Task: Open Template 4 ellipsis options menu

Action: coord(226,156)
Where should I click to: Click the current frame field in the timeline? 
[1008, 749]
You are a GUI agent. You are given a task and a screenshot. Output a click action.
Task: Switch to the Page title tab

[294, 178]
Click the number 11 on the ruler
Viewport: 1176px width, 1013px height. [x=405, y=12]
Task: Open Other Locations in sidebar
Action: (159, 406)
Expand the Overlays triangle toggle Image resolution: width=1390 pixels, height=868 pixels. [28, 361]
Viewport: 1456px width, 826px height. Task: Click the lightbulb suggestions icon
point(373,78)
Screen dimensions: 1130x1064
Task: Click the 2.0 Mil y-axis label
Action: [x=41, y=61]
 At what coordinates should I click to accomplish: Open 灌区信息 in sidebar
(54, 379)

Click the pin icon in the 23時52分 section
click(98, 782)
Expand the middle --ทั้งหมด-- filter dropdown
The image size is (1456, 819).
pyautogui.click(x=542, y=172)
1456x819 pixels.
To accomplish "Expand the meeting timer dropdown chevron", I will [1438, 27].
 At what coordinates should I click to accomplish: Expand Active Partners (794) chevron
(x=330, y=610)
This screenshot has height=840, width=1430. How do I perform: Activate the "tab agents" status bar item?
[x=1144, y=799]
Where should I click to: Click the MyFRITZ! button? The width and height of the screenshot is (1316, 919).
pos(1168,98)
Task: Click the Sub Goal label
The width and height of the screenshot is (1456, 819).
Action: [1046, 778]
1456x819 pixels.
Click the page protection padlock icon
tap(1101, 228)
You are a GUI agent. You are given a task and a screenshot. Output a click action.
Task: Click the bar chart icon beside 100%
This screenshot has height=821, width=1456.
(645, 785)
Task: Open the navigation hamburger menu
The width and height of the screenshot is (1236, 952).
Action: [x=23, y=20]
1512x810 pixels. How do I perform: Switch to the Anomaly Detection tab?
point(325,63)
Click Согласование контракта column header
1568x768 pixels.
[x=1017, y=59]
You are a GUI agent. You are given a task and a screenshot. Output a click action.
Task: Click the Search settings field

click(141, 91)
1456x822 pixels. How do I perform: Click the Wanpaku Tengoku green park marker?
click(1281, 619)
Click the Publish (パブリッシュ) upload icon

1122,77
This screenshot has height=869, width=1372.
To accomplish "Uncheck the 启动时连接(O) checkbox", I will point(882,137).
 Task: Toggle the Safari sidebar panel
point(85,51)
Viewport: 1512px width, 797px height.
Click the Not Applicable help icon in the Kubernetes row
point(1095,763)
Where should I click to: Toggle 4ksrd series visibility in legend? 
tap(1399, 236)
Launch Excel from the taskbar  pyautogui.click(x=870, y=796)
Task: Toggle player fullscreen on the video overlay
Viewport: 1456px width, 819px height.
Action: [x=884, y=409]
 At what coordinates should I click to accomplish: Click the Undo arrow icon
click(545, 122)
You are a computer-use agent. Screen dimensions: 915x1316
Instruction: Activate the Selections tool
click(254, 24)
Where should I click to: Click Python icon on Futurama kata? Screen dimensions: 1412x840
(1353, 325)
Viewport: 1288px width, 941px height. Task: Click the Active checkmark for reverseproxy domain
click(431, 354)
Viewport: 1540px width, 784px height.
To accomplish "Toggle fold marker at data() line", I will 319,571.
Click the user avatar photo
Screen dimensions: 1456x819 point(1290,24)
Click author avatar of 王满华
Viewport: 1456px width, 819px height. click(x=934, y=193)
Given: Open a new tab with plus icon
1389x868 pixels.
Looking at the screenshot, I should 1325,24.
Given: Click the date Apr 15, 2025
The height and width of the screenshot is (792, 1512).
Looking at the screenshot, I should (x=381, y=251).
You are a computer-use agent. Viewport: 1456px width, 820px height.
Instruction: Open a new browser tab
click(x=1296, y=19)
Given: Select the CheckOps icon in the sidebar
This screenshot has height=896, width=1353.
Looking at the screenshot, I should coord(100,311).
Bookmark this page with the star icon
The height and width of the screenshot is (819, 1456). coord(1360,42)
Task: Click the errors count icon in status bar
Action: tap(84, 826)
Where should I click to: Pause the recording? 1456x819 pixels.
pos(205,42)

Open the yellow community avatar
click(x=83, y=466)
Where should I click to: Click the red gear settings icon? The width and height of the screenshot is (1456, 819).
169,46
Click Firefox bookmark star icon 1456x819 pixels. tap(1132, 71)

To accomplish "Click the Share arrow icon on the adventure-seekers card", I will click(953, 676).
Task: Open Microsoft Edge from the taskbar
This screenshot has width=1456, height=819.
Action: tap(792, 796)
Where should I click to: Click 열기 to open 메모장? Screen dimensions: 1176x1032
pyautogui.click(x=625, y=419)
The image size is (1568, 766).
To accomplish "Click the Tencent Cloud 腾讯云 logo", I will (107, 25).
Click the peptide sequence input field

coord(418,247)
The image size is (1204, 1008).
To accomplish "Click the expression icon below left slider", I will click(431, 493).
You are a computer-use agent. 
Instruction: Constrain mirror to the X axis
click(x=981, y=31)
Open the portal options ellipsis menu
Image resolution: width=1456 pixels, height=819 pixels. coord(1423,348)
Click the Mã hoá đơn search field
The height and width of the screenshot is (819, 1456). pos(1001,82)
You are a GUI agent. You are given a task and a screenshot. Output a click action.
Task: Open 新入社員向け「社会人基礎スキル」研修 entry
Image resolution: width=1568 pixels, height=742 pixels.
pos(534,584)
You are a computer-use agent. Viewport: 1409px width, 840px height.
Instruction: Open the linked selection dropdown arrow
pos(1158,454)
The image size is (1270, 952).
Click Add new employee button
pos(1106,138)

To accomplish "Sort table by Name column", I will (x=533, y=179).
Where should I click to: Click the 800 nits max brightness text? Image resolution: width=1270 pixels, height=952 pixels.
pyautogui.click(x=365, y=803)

_EXERCISE_
Identify every line above with the string "from" in it. Copy those lines.

_SOLUTION BELOW_
Launch Excel from the taskbar  pyautogui.click(x=870, y=796)
Task: Open Microsoft Edge from the taskbar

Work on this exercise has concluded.